ドイツ政府は9日の閣議で、感染防止法改正案を了承した。新型コロナウイルス感染防止策の緩和を取り決めた国と州の決議に基づくもので、20日から大半の規制を廃止。個々の地域で感染状況が悪化した場合は当該地域(ホットスポット)限定で規制を強化できるようにする。議会の可決を経て施行される。
オーラフ・ショルツ連邦首相と国内16州の首相は2月中旬、コロナ規制を3段階で緩和することを取り決めた。現在は緩和の第2段階にあり、20日から第3段階が始まることになっている。
改正法案は第3段階の感染防止策の枠組みを定めたもので、施行されると「2G」や「3G」など接種、感染からの快復、陰性証明の提示を入店やイベント参加の条件とするルールは廃止される。また、マスク着用義務は地域公共交通機関や病院、介護施設などに限定され、小売店や飲食店、スポーツ観戦、文化イベントでは義務が廃止される。
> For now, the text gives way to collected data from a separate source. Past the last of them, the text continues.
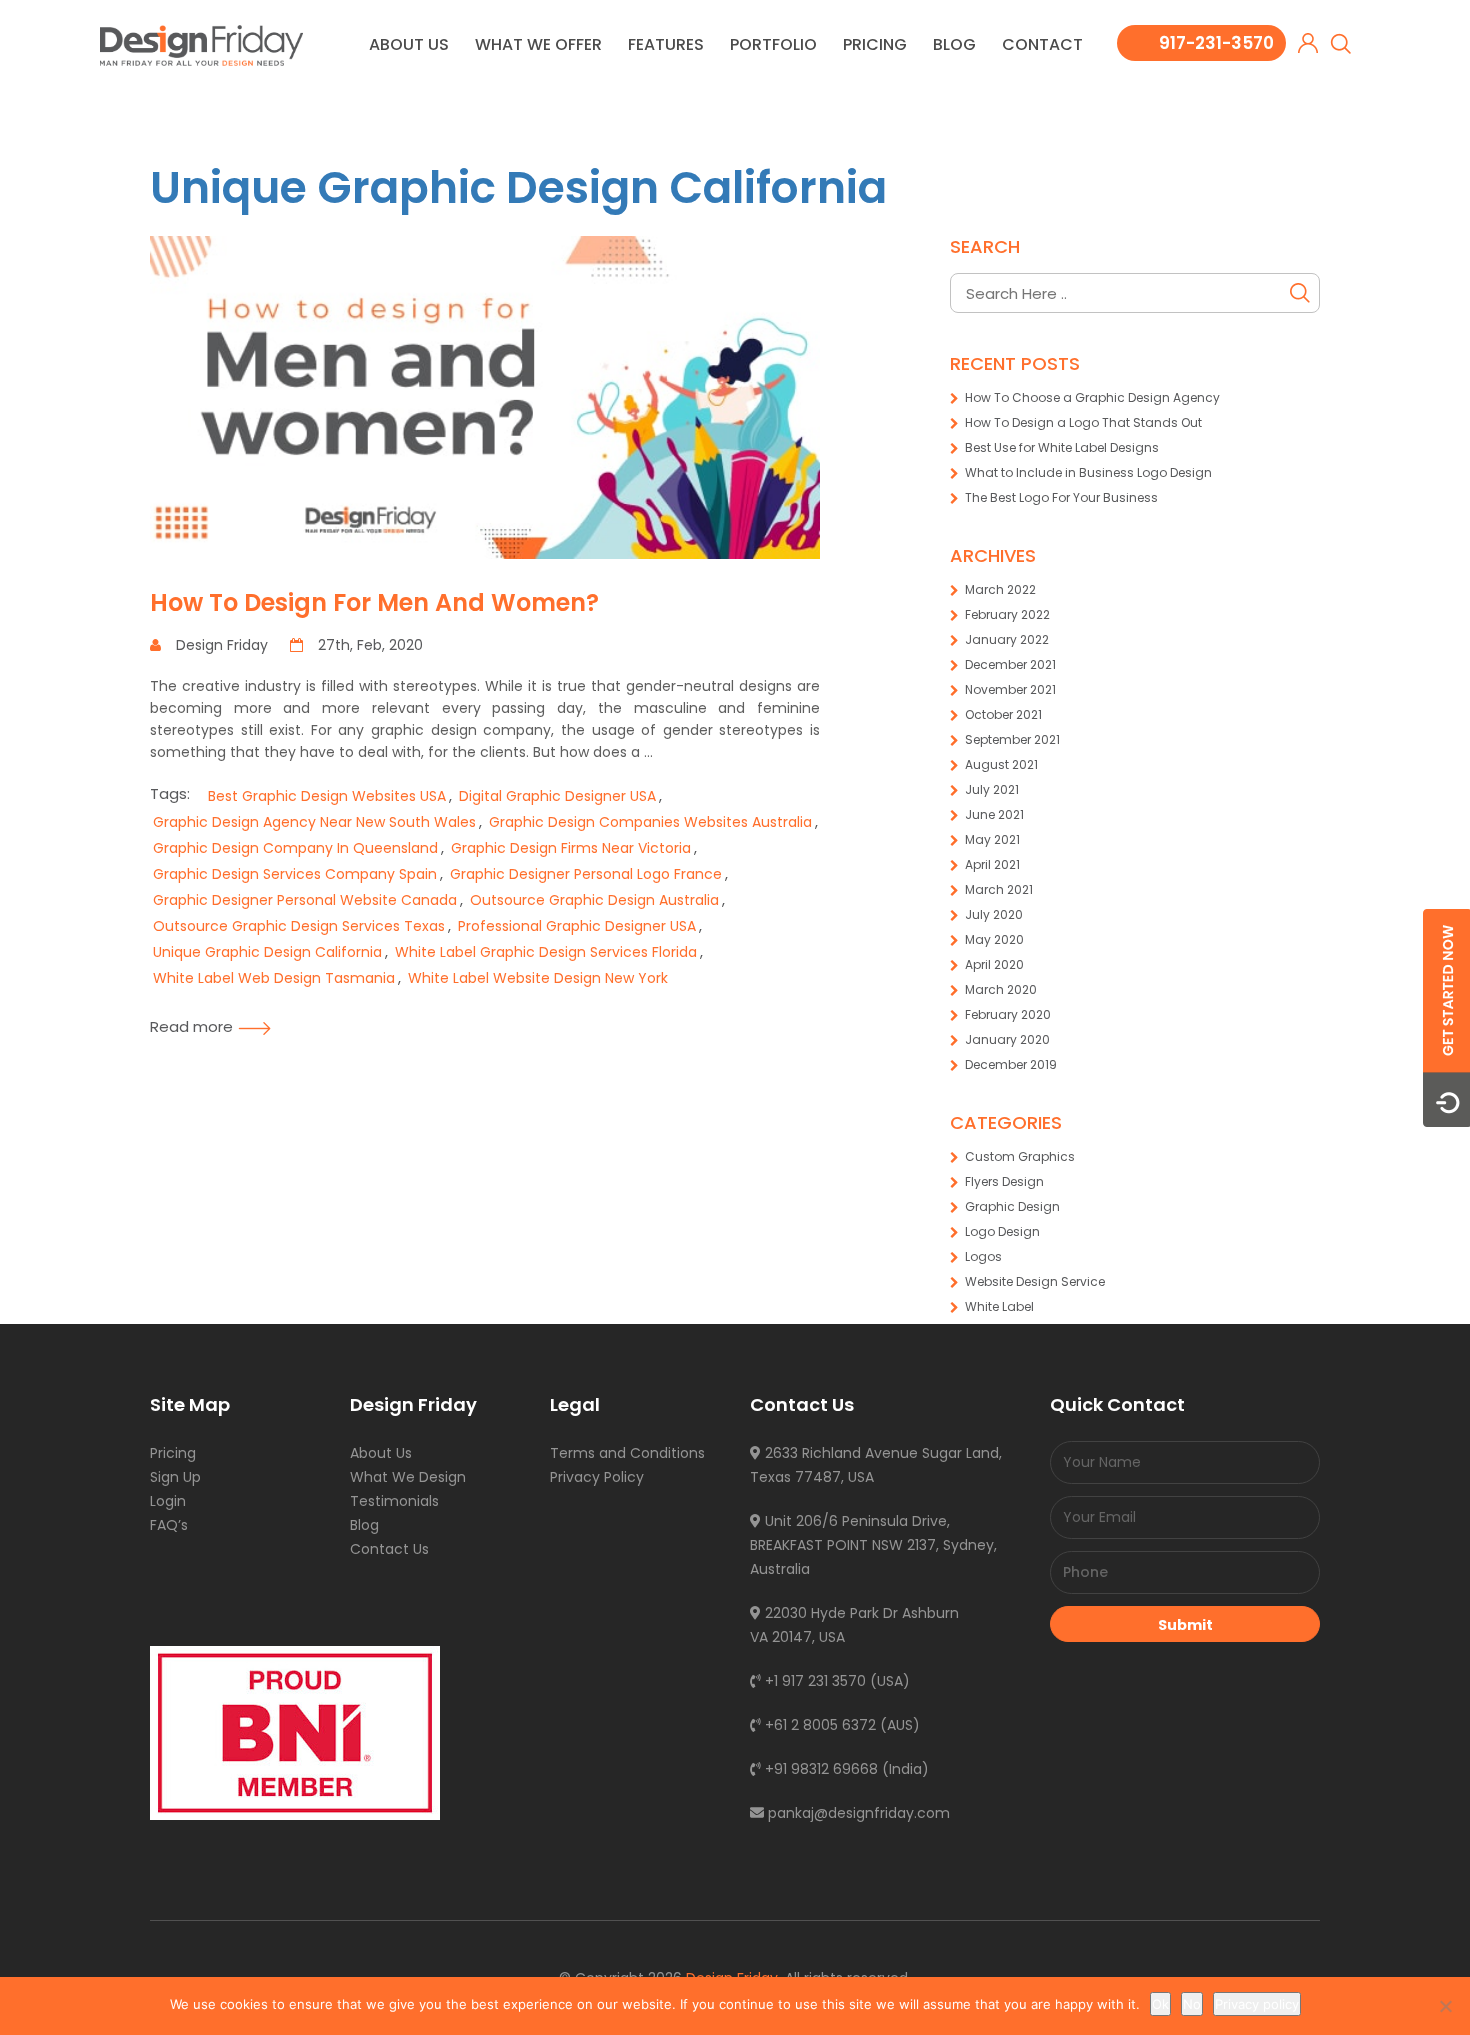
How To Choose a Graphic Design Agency (1092, 397)
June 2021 (994, 814)
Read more (191, 1026)
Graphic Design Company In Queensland (295, 848)
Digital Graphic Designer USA (557, 796)
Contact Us (389, 1549)
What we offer (538, 44)
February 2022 (1007, 614)
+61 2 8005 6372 (818, 1725)
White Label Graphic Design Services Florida (546, 952)
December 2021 (1010, 664)
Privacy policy (1257, 2004)
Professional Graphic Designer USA (577, 926)
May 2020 (994, 939)
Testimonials (394, 1501)
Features (666, 44)
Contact (1042, 44)
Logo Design (1002, 1231)
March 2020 (1001, 989)
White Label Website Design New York (538, 978)
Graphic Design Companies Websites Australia (650, 822)
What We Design (408, 1477)
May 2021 (992, 839)
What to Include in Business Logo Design (1088, 472)
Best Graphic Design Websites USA (327, 796)
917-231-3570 (1216, 43)
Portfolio (773, 44)
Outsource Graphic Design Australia (594, 900)
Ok (1160, 2004)
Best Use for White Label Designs (1062, 447)
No (1192, 2004)
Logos (983, 1256)
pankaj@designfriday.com (857, 1813)
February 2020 (1008, 1014)
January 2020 (1007, 1039)
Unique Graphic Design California (518, 187)
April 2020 (994, 964)
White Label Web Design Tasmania (274, 978)
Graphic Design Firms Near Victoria (571, 848)
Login (168, 1501)
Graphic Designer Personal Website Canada (305, 900)
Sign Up (175, 1477)
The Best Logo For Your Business (1061, 497)
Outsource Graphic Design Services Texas (299, 926)
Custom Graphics (1020, 1156)
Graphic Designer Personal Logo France (586, 874)
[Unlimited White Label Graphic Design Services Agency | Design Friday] (201, 44)
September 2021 (1012, 739)
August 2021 (1001, 764)
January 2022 (1007, 639)
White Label (999, 1306)
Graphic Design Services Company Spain (295, 874)
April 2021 (992, 864)
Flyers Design (1004, 1181)
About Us (409, 44)
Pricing (875, 44)
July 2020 (994, 914)
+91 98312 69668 (819, 1769)
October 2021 (1003, 714)
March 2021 (999, 889)
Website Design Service (1035, 1281)
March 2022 (1000, 589)
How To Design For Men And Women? (374, 602)
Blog (954, 44)
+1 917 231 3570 (813, 1681)
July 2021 (992, 789)
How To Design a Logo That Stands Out (1083, 422)
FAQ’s (169, 1525)
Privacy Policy (597, 1477)
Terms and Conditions (627, 1453)
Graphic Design (1012, 1206)
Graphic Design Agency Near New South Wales (314, 822)
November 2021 (1010, 689)
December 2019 (1011, 1064)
個々の地域で入院する感染者が大幅に増え医療がひっ迫したり、重症化リスクの高い新たな変異株が流行した場合は、それらの地域を対象とする規制強化を各州の議会が決議し、ピンポイントで対処する。
ドイツの新型コロナ感染者数は依然として高水準で推移している。デルタ株など従来の変異株に比べ重症化リスクの低いオミクロン株が主流となっていることから、入院したり集中治療を受ける患者は比較的少ないものの、感染リスクが高い状況は変わっていない。マルコ・ブッシュマン法相は、責任ある行動は今後も必要だと市民に注意を促した。
改正法案は9月23日までの時限法案となっている。秋になり気温が下がると感染の波が再び到来すると予想されることから、同24日以降は新たな規制の枠組みで対応する意向だ。